An Article-9 product owes a complete answer to "delete me." The runbook enumerates every store that holds personal or derived-health data — including observability — with the Telegram cloud-chat residual handled honestly: disable, notify, and instruct.

flowchart TB
  DEL[deletion request
in-app · Apple webhook] --> ORCH[deletion orchestrator
30-day ceiling]
  ORCH --> S1[Supabase · FK cascade delete]
  ORCH --> S2[DO SQLite · wake + purge tables]
  ORCH --> S3[R2 · workspace + archives by prefix]

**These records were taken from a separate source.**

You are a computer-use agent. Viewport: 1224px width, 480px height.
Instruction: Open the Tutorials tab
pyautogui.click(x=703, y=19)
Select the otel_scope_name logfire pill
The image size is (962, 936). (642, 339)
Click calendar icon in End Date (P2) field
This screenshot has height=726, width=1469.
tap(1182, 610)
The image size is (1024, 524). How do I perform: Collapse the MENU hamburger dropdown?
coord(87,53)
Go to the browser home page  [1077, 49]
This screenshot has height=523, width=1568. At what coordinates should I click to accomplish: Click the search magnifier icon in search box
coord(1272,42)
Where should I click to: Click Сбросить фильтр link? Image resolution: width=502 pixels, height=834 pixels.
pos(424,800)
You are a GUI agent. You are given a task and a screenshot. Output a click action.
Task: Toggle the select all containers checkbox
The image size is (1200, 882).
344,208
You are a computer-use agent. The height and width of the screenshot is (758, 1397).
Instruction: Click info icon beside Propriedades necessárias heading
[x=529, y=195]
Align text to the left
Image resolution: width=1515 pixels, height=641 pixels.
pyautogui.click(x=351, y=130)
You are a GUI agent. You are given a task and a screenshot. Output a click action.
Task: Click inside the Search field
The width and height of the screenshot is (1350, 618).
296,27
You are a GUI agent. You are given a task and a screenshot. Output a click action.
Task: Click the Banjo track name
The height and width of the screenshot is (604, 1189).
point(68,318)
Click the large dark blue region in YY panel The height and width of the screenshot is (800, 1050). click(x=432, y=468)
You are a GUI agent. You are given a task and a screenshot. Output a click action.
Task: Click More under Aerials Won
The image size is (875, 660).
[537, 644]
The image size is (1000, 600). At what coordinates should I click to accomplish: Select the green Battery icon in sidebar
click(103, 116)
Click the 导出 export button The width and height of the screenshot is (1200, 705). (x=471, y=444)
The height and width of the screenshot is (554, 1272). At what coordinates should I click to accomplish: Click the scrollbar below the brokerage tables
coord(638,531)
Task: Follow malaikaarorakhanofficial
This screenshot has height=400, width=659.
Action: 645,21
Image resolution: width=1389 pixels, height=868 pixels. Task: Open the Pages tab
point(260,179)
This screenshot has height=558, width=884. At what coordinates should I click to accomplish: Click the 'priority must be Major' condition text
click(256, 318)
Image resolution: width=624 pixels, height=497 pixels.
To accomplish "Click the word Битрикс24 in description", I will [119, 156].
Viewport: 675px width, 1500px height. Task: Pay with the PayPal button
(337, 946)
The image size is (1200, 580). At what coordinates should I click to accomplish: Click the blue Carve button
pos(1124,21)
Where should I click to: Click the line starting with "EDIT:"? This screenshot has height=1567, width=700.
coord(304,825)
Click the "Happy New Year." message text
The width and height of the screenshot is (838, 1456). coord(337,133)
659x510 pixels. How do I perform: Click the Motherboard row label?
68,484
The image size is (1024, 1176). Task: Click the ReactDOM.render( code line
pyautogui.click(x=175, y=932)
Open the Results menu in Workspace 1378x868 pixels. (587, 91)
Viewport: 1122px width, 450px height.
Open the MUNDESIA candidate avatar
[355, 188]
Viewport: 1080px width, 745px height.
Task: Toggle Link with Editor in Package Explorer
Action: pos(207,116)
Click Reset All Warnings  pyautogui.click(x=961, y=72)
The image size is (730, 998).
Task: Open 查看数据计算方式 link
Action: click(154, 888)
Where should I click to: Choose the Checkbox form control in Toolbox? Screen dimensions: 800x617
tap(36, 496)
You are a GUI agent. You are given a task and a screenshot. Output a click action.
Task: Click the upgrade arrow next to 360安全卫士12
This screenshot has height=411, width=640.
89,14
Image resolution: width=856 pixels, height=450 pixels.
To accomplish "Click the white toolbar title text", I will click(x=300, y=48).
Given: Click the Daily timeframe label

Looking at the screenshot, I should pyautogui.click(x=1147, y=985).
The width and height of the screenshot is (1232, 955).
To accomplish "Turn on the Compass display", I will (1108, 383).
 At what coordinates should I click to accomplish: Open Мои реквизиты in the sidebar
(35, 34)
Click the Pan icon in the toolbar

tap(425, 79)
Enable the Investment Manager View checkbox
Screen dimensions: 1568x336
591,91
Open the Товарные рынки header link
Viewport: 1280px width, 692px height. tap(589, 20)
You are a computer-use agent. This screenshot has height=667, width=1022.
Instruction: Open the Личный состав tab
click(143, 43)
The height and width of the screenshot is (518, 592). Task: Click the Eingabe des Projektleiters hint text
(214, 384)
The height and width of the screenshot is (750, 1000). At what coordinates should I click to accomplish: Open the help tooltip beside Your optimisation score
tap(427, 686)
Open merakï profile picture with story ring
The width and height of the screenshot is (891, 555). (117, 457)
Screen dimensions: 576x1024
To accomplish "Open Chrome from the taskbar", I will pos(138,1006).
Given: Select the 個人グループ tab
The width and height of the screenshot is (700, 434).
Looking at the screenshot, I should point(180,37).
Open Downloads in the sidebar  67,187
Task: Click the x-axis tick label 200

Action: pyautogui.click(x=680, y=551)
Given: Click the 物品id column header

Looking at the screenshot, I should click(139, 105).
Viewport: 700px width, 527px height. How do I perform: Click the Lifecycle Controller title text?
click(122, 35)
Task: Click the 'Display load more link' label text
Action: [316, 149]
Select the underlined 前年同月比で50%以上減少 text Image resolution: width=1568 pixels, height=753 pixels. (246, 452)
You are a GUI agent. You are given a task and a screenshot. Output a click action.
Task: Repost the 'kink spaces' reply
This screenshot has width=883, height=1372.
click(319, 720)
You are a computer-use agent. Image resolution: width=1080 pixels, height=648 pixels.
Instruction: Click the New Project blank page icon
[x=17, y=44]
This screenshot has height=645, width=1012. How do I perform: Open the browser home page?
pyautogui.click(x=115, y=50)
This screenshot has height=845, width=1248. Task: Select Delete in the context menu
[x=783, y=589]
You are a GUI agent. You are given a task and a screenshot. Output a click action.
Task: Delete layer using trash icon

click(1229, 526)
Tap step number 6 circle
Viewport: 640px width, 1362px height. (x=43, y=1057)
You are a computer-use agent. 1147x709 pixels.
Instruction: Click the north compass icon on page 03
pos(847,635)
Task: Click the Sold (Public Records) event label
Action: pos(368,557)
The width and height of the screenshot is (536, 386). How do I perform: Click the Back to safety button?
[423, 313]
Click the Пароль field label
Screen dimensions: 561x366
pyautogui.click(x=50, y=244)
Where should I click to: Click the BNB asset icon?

  ORCH --> S4[AI Gateway logs
payload logging off on health routes]
  ORCH --> S5[observability · hashed IDs
Langfuse / PostHog / Sentry]
  ORCH --> S6[Telegram · disable + notice
+ user-side delete instructions]
  classDef neu fill:#1b1813,stroke:#322c23,color:#c9bfae;
  classDef core fill:#2a1d10,stroke:#f97316,color:#f3ece0;
  classDef info fill:#10202e,stroke:#60a5fa,color:#f3ece0;
  classDef mem fill:#10241c,stroke:#34d399,color:#f3ece0;
  classDef ev fill:#1e1430,stroke:#c084fc,color:#f3ece0;
  classDef risk fill:#2a1414,stroke:#f87171,color:#f3ece0;
  class DEL neu; class ORCH core; class S1 info; class S2 core; class S3 mem; class S4,S5 ev; class S6 risk;

IN FLIGHT · Per-store latency commitments and the consent/DPIA wording are being finalized (ADR-0055, proposed) — the store enumeration itself is locked.